++++ Excerpt ++++

Case Studies / GBP Multi-Location Dashboard
Google Business Profile Google Apps Script Looker Studio Google Sheets

They Had Dozens of Google Business Profile Locations and No Way to See Them Together. We Built the Dashboard Without Exposing One Client's Data to Another.

Google Business Profile Insights works fine for one location. For a portfolio of dozens spread across different clients, different cities, and different industries, it's a fragmented mess. Here's how we built a Google Apps Script that pulls 8 performance metrics daily from the GBP API into per-client Google Sheets, then unified everything in Looker Studio so the client could see all stores as one entity and drill into each individually, while guaranteeing no client could ever see another's data.

8 Metrics

Per Location, Daily

365 Days

Rolling Window

Per-Client

Data Isolation

The Problem

Dozens of Locations. No Unified View. And a Data-Privacy Constraint That Ruled Out the Obvious Fix.

This client managed a portfolio of Google Business Profile locations across multiple businesses: different brands, different cities, different industries. Each location had its own GBP Insights dashboard, and logging into each one individually to check performance was unsustainable. They needed a single dashboard showing every location's metrics side by side, with the ability to roll up all locations into one entity-level view.

++++

- **Written exercise 1**
According to the case study, how many performance metrics does the Google Apps Script pull daily from the GBP API?
- **Written exercise 2**
Please write the next part of the case study on the GBP multi-location dashboard, picking up after its last sentence.

++++ Dataset rows ++++

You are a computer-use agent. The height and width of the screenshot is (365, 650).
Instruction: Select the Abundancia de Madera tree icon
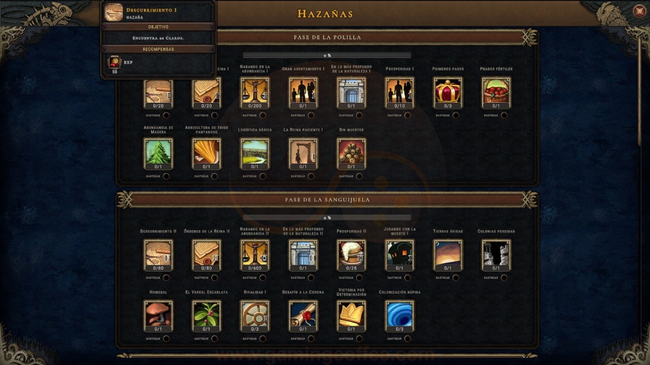158,154
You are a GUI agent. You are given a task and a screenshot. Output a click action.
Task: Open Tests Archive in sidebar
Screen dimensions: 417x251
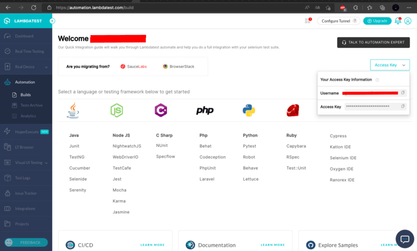(31, 105)
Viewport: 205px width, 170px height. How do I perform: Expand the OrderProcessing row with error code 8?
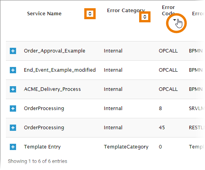[13, 109]
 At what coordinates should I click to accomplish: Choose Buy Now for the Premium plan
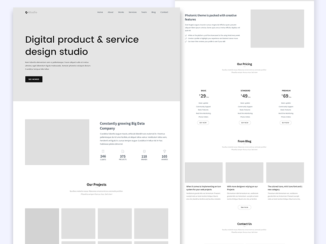coord(285,122)
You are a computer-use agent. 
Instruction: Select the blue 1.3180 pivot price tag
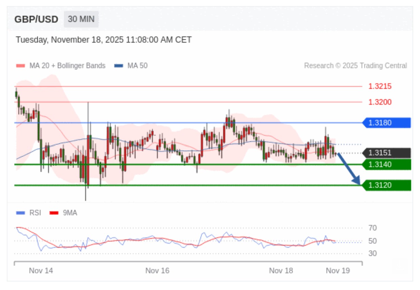pos(387,123)
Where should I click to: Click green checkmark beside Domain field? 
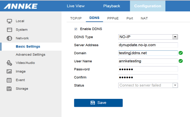pyautogui.click(x=181, y=53)
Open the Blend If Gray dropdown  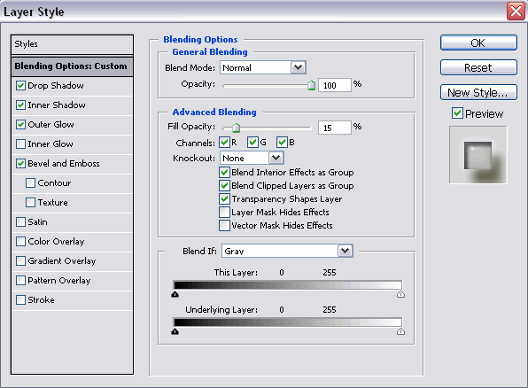coord(345,251)
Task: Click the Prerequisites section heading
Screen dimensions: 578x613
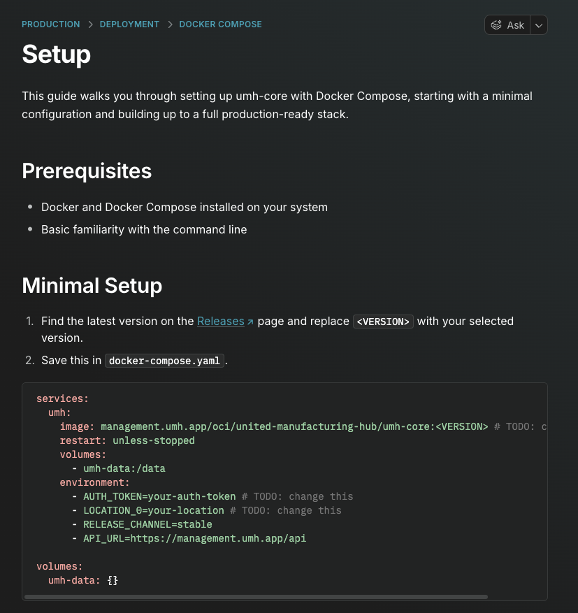Action: 86,171
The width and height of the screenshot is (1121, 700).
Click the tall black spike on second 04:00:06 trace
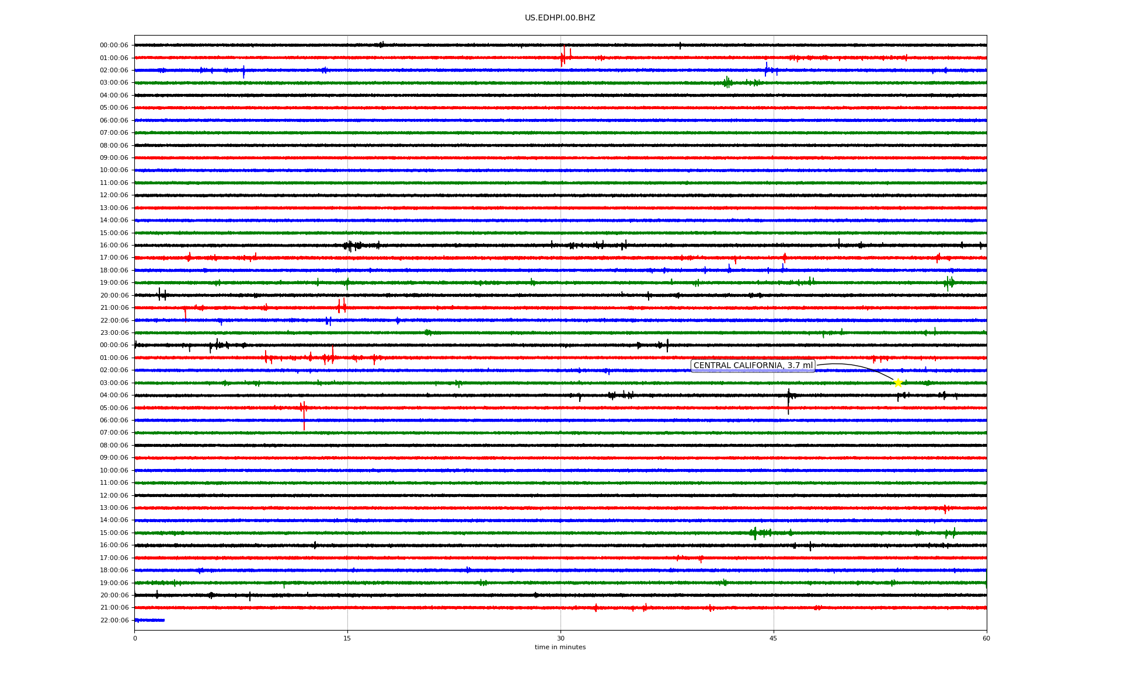tap(788, 398)
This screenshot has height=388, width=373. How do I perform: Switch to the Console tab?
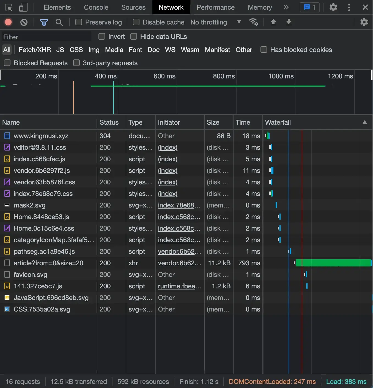click(x=96, y=7)
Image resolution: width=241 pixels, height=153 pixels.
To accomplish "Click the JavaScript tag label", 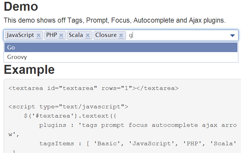I will [20, 35].
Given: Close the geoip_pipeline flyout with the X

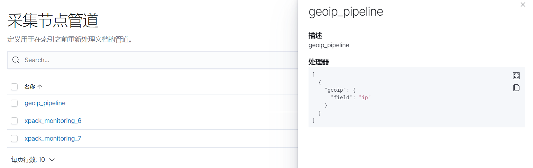Looking at the screenshot, I should pyautogui.click(x=523, y=5).
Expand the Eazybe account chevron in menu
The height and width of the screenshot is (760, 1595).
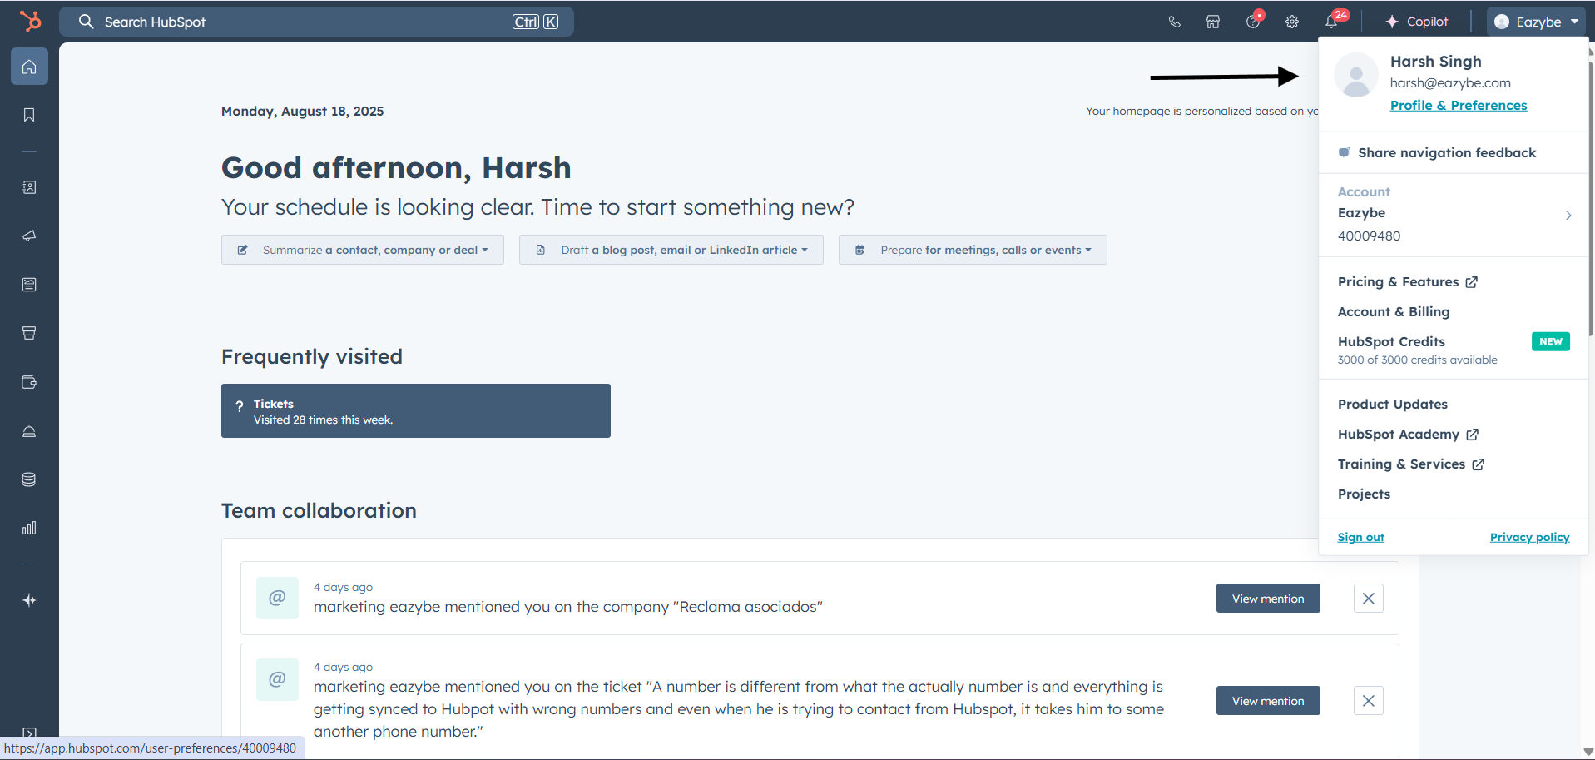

++++

- **Output 1**
Eight performance metrics per location.

- **Output 2**
The obvious solution, dumping all the data into one Google Sheet and connecting it to Looker Studio, had a fatal flaw. If any individual business owner looked at the source spreadsheet, they would see every other client's performance data. That was unacceptable. The data had to be unified for reporting but isolated at the storage layer.

On top of the privacy constraint, there were the usual GBP API challenges: paginated location listings across multiple business accounts, date objects that Looker Studio can't parse natively, and the need for a rolling 365-day window that self-maintained without manual intervention.

"The privacy requirement flipped the architecture. Instead of one big data pool, we needed many small ones, each locked to its own client, and a reporting layer that stitched them together without ever letting the raw data touch."

Our Solution

A Google Apps Script That Pulls 8 Metrics Daily Into Per-Client Sheets, Then Looker Studio Stitches It Together

The architecture had three layers: a Google Apps Script that pulled data from the GBP API and wrote it to individual client spreadsheets, a file-management system that kept every client's data in its own isolated Google Sheet inside a dedicated Drive folder, and a Looker Studio configuration that connected to each spreadsheet as a separate data source, giving the client both a unified cross-location view and per-location drill-down, while guaranteeing that opening any individual spreadsheet only showed one client's numbers.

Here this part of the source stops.